The third claim—that diversity on research teams enhances impact of research—is embellished. The authors of the paper cited by Capers (AlShebli et al., 2018) observe a correlation between research team diversity and the number of citations that papers receive. However, correlation is not causation, and there are confounding factors that more credibly explain the relationship. For example, liberals ascribe comparatively higher importance to racial diversity. That probably means, on average, racially diverse research teams produce research that more closely aligns with liberal orthodoxy and accrue more citations as a result.

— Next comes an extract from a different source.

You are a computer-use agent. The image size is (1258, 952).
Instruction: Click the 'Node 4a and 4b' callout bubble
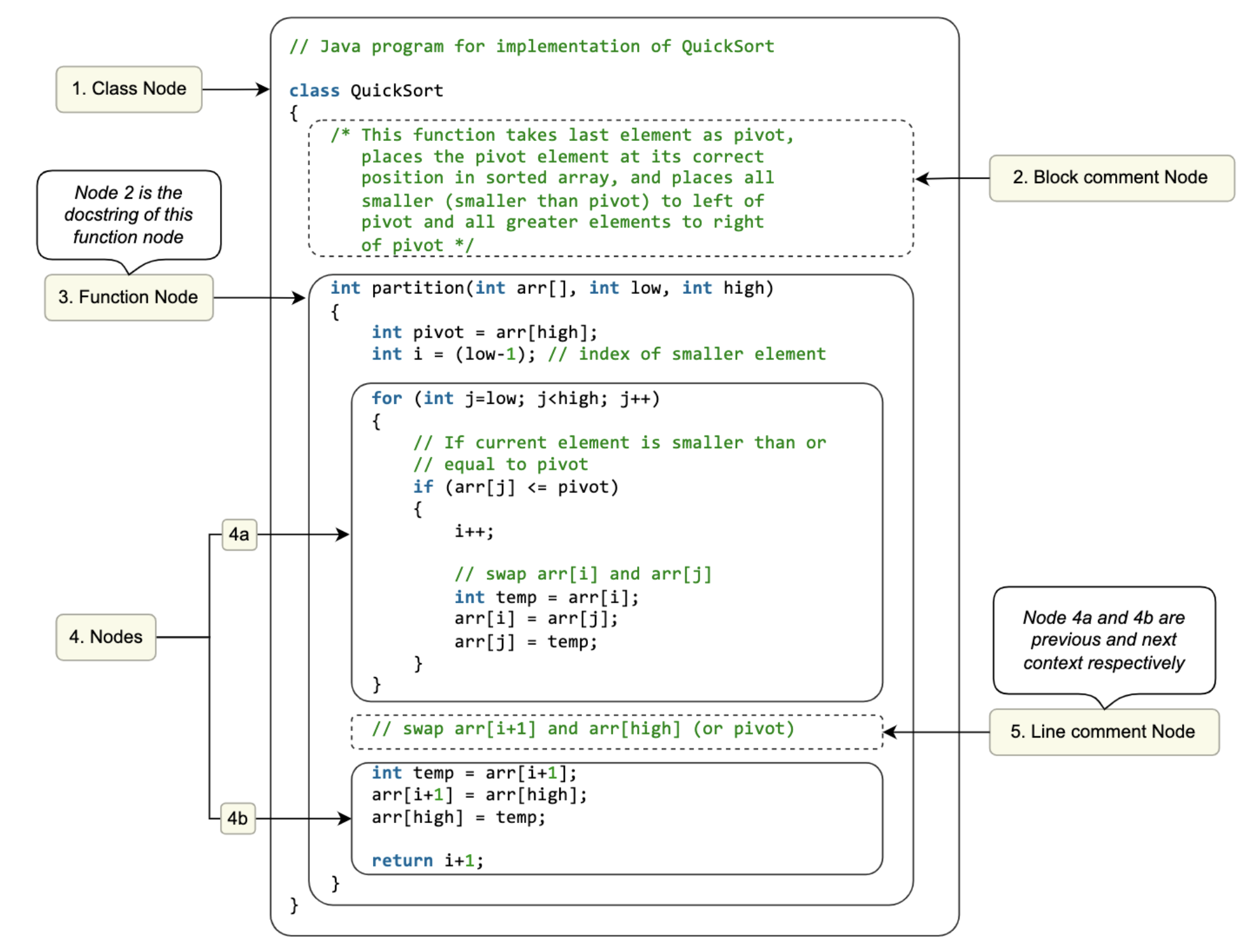(1103, 640)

Like the second claim, the fourth claim—that a diverse physician workforce will reduce racial healthcare disparities—is an assertion that relies on extreme cherry-picking. Dr. Capers cites one study—Snyder et al., 2023—to assert that black patients receive better care from black doctors. In fact, many studies address whether racial concordance is associated with improved outcomes, and those studied have been summarized across two systematic reviews published in the last five years, as Do No Harm documented, in a report on racial concordance in medicine. Systematic reviews are a useful mechanism to prevent cherry-picking and instead make sense of aggregated evidence. The two systematic reviews that touch upon racial concordance and outcomes emphatically reject a connection between them.

The one study that Dr. Capers cites to justify the claim that black patients receive better care from black doctors purports to show that, at the county level, a higher proportion of black primary care providers is associated with a longer life expectancy for black residents and a reduction in the black-white mortality gap. The way that it derives a result at odds with other studies on racial concordance and outcomes is not difficult to decipher. There are a limitless number of arbitrary decisions that researchers make in developing mathematical models. For example, researchers must decide which variables to include, what time periods to observe, and which statistical techniques to use. Generally, researchers demonstrate that their findings would have been the same if they made different judgements about these things. Doing so shows readers that the researchers did not engage in p-hacking, a regrettably common practice whereby researchers try different model specifications until they find one that produces their preferred result. That the authors of this study did not demonstrate whether their findings are sensitive to model specification represents an enormous red flag.
Wherever it appears, DEI inevitably reveals itself to be an ideology at war with reason, facts, and logic. Medical students at VCU and across the country deserve better.